● **Text section**
>>>>
Civil War to Civil Rights
—Downtown Heritage Trail —
Billions for the war and a bunker for the president
The grand, pillared United States Treasury building that stands before you was the financial command center for the Union during the Civil War. It was here between 1861 and 1865 that Secretary of the Treasury Salmon P. Chase raised the unprecedented sum of $2.7 billion to finance the government and the war.
Chase issued bonds, instituted internal revenue taxes, printed paper money called "greenbacks," and created the first personal income tax in the United States. He also revived the nation's early but short-lived system of national banks to provide financial stability — a network that remained in place until our present Federal Reserve System was established in 1913.
The first section of the Treasury was designed by Robert Mills in 1836. Throughout the Civil War, activity swirled here. The 5th Massachusetts camped here, cooking in the courtyard, and the basement became a bunker for the president and his cabinet in case of Confederate attack. It was here also that the short-handed federal government hired large numbers of women for the first time. These "lady clerks," as they were called, hand-trimmed the huge sheets of paper greenbacks invented by Secretary Chase.
<<<<
● **Work to be completed**
Write the next part of the heritage trail text about the Treasury building, picking up after its last sentence.

● **Source material**
>>>>
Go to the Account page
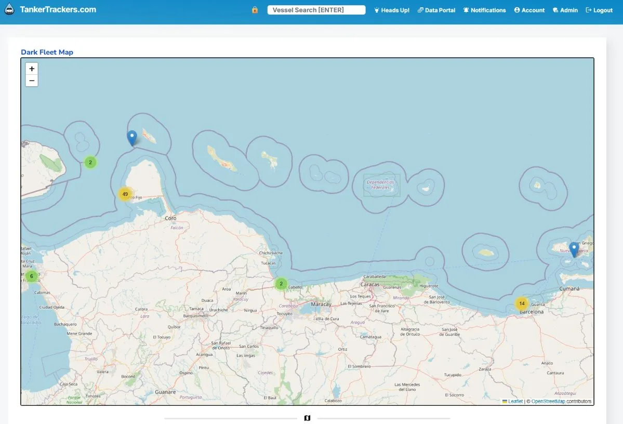This screenshot has height=424, width=623. point(529,10)
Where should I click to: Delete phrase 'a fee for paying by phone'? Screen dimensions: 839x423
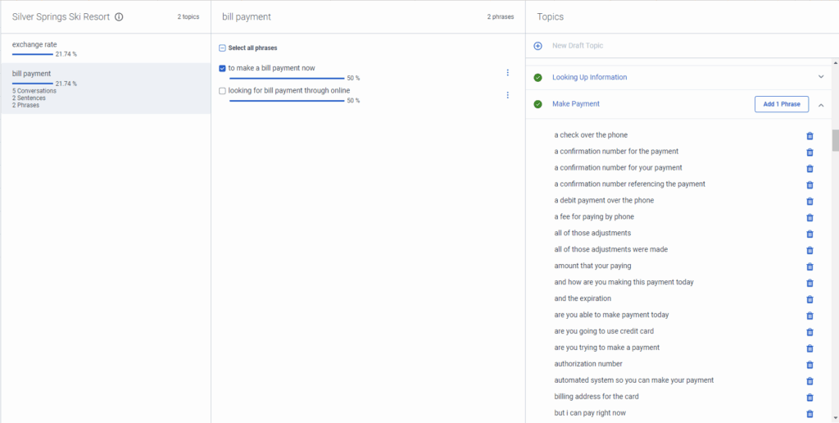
<<<<
● **Answer below**
In 1863 the Treasury provided the setting for an experiment
devised by President Lincoln. Here all loyal slave owners in the District of Columbia were paid to free their property. The concept, however, was never taken to other slave-holding communities.
(Captions, counter-clockwise from the top left)
Secretary Chase hired "lady clerks" to hand-cut his new greenbacks.
Secretary of the Treasury Salmon P. Chase's restored office.
This 1862 political cartoon captures Treasury Secretary Chase as "bleeding" funds from a willing United STates. At this time, a common method for treating illness was to drain some of the patient's blood.
Treasury's north front under construction, 1867.
Blanche K. Bruce, a U.S. senator from Mississippi, later served President James A. Garfield as the first African American Register of the Treasury. Born a slave, Bruce exemplified the civil rights gains made by African Americans as a result of the war and Reconstruction.